-- Data for this task --
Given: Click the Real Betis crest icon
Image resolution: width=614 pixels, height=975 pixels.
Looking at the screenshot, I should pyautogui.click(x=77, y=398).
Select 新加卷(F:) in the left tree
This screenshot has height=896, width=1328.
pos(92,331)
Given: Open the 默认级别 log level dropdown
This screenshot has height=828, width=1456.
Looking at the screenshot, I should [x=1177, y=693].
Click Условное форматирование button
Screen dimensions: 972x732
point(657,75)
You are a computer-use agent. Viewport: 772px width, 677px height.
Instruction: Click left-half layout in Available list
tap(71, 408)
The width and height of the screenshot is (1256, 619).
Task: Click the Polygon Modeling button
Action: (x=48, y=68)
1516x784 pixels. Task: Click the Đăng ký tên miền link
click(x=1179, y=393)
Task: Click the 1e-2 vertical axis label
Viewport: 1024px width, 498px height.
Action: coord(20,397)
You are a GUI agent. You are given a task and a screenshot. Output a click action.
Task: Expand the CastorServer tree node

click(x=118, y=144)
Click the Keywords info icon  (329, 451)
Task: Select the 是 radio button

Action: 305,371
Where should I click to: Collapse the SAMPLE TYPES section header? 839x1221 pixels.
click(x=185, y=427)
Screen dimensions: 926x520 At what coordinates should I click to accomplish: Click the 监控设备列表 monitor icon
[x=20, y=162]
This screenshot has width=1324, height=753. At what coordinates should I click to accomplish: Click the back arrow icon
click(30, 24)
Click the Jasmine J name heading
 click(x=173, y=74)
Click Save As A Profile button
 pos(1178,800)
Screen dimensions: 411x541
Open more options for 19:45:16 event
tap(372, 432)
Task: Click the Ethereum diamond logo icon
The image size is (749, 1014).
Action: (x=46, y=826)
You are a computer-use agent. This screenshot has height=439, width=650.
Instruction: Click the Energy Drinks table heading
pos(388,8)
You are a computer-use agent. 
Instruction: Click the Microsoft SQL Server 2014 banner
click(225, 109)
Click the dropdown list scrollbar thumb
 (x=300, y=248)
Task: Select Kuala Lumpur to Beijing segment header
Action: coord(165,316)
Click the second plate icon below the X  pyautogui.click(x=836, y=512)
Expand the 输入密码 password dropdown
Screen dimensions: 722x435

-- Short task --
Retype the lines of the listing above without any change, starting at the line that contains "Expand the 输入密码 password dropdown" and continuing through the end of the listing, with that first line and the last line both included.

-- Output for this task --
Expand the 输入密码 password dropdown
Screen dimensions: 722x435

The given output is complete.